* _What is needed_
Among the entries below, count the lines that contain the word "width". Respond with the count only.

* _Available data_

:::::

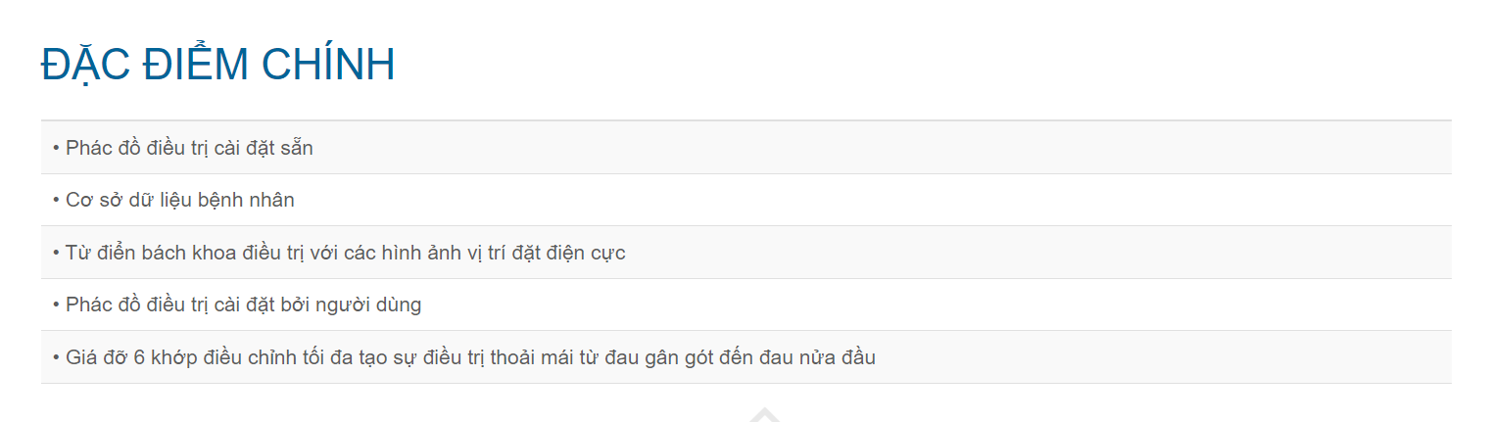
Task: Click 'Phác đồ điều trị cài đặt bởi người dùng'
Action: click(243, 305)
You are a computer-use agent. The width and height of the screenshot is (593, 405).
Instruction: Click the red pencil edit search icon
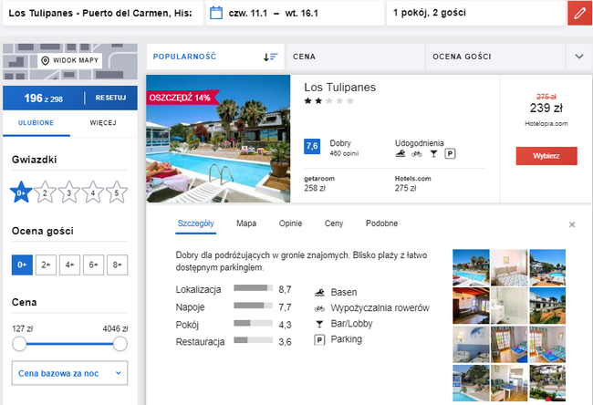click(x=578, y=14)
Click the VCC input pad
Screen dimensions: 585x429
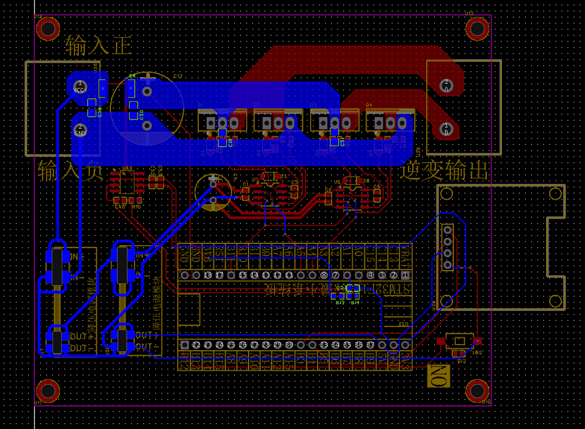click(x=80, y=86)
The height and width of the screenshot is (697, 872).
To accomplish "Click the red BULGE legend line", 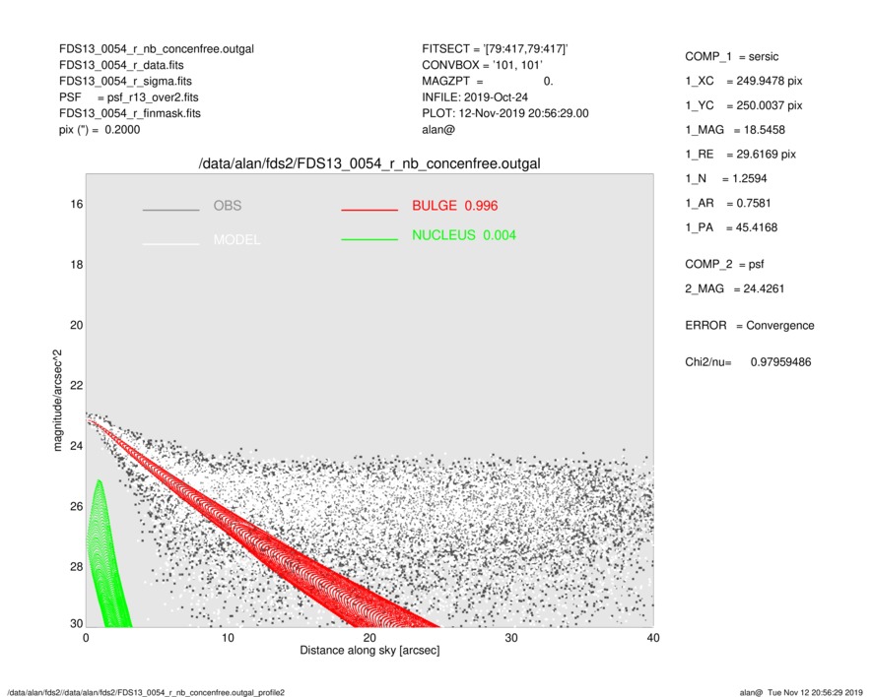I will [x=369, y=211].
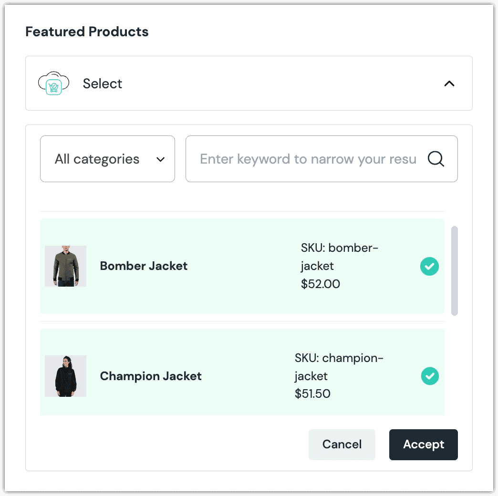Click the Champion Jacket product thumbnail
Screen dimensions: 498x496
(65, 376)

:::::

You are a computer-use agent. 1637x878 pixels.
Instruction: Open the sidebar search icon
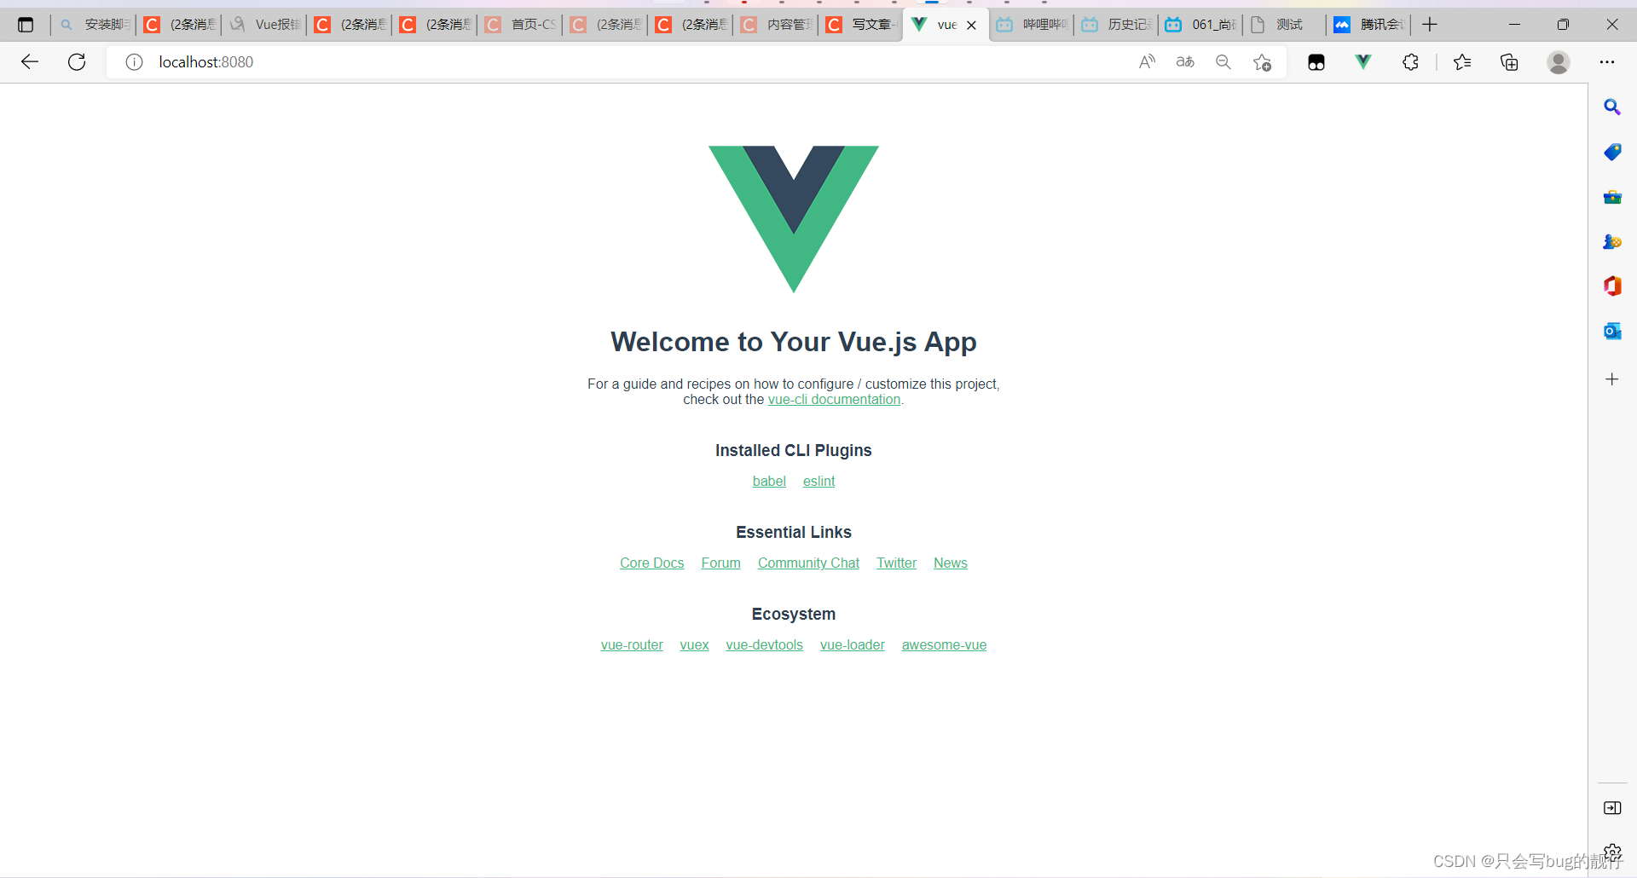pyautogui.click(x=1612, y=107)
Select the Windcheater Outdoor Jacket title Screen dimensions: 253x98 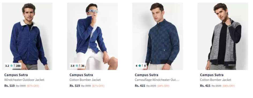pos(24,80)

:::::

* _Solution to this exercise_
2